* **Task description**:
Transcribe the entries below exactly as they appear, covering the stretch from the line containing "873x878 pixels." through the line containing "will [780, 271].", both included.

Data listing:
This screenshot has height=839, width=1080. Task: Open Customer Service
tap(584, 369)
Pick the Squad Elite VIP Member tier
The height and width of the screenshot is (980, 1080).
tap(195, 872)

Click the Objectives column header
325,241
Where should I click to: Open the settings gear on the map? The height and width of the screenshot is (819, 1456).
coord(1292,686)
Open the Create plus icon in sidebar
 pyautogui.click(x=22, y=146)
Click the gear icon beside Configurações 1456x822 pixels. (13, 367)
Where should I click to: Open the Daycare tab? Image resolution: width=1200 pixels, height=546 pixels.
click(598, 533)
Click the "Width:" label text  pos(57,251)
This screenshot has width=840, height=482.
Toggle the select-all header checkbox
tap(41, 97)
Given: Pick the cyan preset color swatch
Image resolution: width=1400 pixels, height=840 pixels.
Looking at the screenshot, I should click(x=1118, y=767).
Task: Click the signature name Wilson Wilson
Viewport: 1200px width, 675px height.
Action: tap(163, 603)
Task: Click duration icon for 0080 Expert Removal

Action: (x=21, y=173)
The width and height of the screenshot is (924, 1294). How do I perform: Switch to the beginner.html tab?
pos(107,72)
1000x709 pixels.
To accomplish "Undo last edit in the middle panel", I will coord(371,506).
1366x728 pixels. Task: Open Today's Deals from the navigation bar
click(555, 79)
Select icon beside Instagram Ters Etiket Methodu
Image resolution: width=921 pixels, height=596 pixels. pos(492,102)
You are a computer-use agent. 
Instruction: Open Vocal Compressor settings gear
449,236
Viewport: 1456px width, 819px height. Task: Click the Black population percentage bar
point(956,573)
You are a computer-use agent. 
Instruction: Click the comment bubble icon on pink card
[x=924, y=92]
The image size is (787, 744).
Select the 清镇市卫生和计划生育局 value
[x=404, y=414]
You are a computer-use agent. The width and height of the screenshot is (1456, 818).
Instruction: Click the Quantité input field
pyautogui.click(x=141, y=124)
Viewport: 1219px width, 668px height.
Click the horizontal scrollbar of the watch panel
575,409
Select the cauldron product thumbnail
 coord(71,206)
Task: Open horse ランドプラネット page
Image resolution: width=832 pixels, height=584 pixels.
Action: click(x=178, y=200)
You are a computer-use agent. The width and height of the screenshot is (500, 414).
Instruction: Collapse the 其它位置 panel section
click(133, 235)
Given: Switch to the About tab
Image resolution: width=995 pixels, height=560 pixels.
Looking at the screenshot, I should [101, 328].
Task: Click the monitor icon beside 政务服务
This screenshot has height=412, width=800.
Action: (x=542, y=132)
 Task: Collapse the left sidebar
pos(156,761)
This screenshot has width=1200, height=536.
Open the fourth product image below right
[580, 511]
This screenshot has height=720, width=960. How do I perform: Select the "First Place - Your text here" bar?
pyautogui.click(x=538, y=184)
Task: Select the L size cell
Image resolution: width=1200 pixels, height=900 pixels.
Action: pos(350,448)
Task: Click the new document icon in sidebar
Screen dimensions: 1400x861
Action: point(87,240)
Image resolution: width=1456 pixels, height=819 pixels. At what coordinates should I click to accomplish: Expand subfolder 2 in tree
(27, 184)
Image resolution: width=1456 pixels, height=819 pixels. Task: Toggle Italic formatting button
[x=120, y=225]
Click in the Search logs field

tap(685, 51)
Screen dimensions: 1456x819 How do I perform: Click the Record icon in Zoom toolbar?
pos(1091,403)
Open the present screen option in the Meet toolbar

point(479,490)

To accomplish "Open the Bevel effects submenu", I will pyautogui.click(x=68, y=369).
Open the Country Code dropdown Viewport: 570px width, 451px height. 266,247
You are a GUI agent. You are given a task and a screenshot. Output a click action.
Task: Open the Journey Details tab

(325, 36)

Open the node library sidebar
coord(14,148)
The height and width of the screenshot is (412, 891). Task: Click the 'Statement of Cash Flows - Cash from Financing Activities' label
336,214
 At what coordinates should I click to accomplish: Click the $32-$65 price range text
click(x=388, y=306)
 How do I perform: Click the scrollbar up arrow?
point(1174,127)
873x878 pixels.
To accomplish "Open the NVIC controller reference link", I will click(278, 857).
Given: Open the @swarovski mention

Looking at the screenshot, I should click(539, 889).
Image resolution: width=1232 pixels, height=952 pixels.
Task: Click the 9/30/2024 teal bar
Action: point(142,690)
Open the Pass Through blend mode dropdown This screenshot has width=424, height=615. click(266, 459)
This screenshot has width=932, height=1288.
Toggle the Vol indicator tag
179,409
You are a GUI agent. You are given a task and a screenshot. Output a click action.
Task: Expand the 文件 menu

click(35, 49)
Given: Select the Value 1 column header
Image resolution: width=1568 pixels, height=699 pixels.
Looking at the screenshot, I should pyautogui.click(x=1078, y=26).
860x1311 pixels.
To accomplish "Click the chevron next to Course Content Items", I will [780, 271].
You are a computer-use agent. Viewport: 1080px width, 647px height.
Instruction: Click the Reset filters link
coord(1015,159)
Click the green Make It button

* **Task solution**:
873x878 pixels.
To accomplish "Open the NVIC controller reference link", I will click(278, 857).
Given: Open the @swarovski mention

Looking at the screenshot, I should click(539, 889).
Image resolution: width=1232 pixels, height=952 pixels.
Task: Click the 9/30/2024 teal bar
Action: point(142,690)
Open the Pass Through blend mode dropdown This screenshot has width=424, height=615. click(266, 459)
This screenshot has width=932, height=1288.
Toggle the Vol indicator tag
179,409
You are a GUI agent. You are given a task and a screenshot. Output a click action.
Task: Expand the 文件 menu

click(35, 49)
Given: Select the Value 1 column header
Image resolution: width=1568 pixels, height=699 pixels.
Looking at the screenshot, I should pyautogui.click(x=1078, y=26).
860x1311 pixels.
To accomplish "Click the chevron next to Course Content Items", I will [780, 271].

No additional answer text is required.